In your example, $\mu$ would represent the base of the rectangle. But that's not the important part. The important part is the definition of the set you are taking the measure of.

Let's look at your image. Imagine each rectangle is height of exactly 1 unit. We might define the sets like this:

$$E_n = \{ x : n \le f(x) < n+1\}.$$

We look at the measure of each of these sets.

For $n = 1$, the set of numbers in $E_1$ is exactly the bottom-most rectangle projected onto the $x$-axis. It has measure $\mu(E_1)$. The second rectangle from the bottom is $E_2$, and so forth.

Each of these rectangles has height $1$, so we can approximate the integral as

$$\int f\, d\mu = \sum 1\cdot \mu(E_n).$$

What might be stumbling you up is that you are expecting that the location of those horizontal slices, as shown in the picture, is somehow embedded within the sum. It is not; rather, the rectangles are essentially sets, pulled upwards by steps of $1$.

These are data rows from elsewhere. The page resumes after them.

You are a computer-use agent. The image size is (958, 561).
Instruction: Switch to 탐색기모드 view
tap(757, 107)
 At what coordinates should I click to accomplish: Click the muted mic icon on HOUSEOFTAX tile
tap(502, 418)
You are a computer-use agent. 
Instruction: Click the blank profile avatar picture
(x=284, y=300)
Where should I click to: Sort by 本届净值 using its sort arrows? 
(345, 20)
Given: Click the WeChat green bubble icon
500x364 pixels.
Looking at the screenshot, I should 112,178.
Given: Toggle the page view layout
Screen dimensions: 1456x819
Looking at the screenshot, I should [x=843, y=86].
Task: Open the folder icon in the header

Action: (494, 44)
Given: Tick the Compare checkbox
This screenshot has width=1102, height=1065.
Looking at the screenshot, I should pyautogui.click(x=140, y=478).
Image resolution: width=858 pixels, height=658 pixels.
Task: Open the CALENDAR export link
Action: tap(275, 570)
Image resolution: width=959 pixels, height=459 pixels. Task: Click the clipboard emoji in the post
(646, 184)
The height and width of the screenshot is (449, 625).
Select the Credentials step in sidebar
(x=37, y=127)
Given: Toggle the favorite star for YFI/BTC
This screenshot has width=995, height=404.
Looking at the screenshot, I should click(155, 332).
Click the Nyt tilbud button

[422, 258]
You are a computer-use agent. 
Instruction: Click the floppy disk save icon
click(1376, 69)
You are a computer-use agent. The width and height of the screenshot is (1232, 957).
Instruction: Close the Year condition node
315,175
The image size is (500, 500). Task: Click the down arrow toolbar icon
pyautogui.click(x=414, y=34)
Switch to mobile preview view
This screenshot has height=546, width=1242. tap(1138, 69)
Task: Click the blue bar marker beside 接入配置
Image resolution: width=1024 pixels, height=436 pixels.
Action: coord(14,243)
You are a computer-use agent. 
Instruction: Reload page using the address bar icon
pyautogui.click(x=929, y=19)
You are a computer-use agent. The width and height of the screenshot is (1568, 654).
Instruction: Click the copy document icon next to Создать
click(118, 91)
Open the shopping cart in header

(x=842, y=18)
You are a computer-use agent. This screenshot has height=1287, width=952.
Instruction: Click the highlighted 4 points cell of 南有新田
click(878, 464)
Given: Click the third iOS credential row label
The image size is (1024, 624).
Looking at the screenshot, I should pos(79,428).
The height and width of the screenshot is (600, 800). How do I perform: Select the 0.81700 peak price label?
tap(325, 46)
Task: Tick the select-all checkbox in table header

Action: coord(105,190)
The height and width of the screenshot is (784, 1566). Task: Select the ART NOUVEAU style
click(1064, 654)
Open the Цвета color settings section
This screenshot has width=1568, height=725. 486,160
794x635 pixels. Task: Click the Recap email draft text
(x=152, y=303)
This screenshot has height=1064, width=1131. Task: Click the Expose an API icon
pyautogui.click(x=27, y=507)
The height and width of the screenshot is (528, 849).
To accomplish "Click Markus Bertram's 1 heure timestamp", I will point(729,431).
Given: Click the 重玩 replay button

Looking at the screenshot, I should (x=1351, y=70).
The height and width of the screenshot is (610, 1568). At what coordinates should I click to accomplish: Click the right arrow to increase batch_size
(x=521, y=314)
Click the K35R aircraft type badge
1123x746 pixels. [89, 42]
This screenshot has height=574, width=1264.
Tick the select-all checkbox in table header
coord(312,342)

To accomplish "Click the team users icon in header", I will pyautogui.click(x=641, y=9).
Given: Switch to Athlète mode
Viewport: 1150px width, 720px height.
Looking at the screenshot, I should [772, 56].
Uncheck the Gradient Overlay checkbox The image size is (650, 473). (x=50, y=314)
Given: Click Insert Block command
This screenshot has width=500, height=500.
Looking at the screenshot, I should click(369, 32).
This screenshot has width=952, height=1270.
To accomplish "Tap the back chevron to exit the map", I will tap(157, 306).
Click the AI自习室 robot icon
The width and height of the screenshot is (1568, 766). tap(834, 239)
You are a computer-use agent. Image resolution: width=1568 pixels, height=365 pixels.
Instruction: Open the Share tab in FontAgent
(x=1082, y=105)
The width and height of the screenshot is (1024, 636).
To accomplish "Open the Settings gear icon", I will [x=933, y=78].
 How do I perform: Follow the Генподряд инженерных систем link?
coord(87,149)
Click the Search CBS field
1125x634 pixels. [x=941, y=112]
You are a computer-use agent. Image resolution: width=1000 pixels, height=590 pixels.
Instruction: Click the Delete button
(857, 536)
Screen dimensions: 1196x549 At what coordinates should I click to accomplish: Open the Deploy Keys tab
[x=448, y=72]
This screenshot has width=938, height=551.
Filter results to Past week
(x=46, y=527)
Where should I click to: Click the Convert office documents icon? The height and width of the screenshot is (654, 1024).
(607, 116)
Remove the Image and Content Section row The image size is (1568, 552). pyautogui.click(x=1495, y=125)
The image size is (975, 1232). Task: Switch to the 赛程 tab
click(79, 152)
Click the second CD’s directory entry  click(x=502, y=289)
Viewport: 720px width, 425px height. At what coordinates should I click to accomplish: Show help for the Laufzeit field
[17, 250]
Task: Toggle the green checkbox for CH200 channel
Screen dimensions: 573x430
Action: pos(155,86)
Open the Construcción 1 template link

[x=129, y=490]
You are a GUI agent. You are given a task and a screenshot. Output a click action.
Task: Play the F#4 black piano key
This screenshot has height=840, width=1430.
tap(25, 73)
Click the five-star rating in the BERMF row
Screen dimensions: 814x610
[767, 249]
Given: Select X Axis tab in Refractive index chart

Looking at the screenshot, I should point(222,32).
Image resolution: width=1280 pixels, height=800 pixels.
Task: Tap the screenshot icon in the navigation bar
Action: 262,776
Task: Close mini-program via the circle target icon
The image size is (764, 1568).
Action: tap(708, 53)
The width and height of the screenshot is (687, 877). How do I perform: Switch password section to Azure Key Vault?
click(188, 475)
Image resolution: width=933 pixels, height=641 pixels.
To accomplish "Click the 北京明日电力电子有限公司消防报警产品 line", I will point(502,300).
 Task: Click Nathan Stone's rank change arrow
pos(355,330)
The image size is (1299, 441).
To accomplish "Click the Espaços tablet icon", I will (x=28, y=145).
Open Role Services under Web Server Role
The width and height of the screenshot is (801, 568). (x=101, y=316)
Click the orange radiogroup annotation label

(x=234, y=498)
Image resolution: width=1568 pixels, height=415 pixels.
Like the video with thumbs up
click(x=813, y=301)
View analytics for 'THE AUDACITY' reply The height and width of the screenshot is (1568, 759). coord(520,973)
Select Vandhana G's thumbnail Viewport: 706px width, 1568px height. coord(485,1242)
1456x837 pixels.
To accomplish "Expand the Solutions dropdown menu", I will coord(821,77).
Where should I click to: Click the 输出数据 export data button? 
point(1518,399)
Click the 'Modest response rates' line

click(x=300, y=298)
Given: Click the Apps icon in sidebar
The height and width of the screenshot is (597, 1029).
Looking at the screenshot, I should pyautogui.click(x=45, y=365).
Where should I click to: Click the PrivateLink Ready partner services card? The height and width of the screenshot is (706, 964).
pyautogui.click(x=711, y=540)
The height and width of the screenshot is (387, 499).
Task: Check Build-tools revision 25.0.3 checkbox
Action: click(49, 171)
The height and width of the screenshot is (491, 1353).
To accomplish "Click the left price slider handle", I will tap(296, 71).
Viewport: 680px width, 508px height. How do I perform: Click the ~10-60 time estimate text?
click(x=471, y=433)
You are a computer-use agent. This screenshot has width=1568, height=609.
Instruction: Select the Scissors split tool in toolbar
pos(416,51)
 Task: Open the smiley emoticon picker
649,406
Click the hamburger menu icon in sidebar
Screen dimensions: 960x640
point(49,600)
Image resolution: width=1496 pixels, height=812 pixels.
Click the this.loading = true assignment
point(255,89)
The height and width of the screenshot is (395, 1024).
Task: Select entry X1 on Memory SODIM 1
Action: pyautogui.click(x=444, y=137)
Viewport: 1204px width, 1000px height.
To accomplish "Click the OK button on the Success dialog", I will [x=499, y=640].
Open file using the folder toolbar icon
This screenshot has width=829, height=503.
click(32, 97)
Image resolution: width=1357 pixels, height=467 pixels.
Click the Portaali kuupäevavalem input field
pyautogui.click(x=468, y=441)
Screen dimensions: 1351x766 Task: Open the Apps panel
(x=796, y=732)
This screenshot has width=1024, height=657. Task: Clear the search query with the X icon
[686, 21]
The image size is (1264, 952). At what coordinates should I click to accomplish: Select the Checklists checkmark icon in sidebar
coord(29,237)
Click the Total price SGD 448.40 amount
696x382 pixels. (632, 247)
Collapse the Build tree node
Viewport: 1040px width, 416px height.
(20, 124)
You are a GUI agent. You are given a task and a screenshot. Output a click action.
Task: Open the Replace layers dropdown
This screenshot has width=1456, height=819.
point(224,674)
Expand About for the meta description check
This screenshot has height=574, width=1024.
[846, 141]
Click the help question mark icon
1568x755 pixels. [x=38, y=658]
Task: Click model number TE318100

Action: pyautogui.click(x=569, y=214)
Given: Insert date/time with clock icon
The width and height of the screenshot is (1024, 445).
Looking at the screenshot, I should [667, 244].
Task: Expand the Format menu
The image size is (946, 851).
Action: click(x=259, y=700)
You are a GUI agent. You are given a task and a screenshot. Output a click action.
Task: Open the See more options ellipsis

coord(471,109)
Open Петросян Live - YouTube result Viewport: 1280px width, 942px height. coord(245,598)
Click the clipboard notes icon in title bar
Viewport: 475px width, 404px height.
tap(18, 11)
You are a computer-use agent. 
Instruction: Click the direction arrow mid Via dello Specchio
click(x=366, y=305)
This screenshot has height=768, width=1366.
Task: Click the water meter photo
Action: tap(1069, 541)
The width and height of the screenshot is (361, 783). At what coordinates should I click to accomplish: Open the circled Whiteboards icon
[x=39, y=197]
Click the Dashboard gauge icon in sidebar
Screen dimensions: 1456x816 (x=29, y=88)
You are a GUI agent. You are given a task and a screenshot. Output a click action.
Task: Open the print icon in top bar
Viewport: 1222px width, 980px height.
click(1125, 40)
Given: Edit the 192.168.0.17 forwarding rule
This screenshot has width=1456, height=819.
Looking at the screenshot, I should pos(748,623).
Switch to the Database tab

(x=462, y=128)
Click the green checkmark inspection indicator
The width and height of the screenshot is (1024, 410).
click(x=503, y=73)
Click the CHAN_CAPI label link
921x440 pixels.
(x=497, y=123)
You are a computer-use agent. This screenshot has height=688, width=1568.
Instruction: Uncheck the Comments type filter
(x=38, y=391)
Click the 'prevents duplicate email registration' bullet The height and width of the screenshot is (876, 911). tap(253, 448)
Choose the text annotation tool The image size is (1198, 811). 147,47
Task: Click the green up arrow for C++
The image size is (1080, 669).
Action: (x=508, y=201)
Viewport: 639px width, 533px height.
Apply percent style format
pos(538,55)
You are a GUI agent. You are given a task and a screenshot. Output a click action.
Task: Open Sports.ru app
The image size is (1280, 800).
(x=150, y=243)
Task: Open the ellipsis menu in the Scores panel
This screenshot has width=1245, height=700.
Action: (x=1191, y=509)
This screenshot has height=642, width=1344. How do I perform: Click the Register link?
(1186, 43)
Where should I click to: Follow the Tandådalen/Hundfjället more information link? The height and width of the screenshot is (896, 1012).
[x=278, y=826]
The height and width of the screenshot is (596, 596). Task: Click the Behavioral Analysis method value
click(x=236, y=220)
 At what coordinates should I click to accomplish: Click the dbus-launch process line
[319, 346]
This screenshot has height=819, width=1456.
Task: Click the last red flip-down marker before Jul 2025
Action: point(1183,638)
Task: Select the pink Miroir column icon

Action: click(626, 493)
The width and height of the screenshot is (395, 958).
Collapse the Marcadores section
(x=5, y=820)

Of course, we need not choose height $1$, and it need not be uniform. Instead, we can choose height $a_n$.


The fact that the Lebesgue integral "works vertically" means that we start by partitioning the range of the function (instead of the domain) and drawing horizontal lines from these points. But the final rectangles are not horizontal in the sense of your red figure.

Therefore, you didn't understand it because there is no natural connection between the usual definition and your red figure. Actually, as the $E_i$ are not apparent, the important fact that they aren't intervals, aren't lengths or heights and, eventually, are very complicated (which motivates the definition of measurable sets and measurable functions) is completely lost in the figure. By the way, the fact that this figure is so wrong that it should be removed from the Wikipedia's article is discussed here.

I suggest you take a look at the appropriate geometric interpretation as, for example, in Preface of Mikusinski's book or in Chapter 2 of Folland's book. As explained in these texts, the correct picture would have the following form (source):

enter image description here

Of course, this picture can also illustrate an approximation for the Riemann integral. This happens because the Lebesgue integrable functions that have "nice figures" are also Riemann integrable. So, what really matters is not the final form of the figure (as suggested by the original red figure), but the way it is constructed (which is explained in the cited books).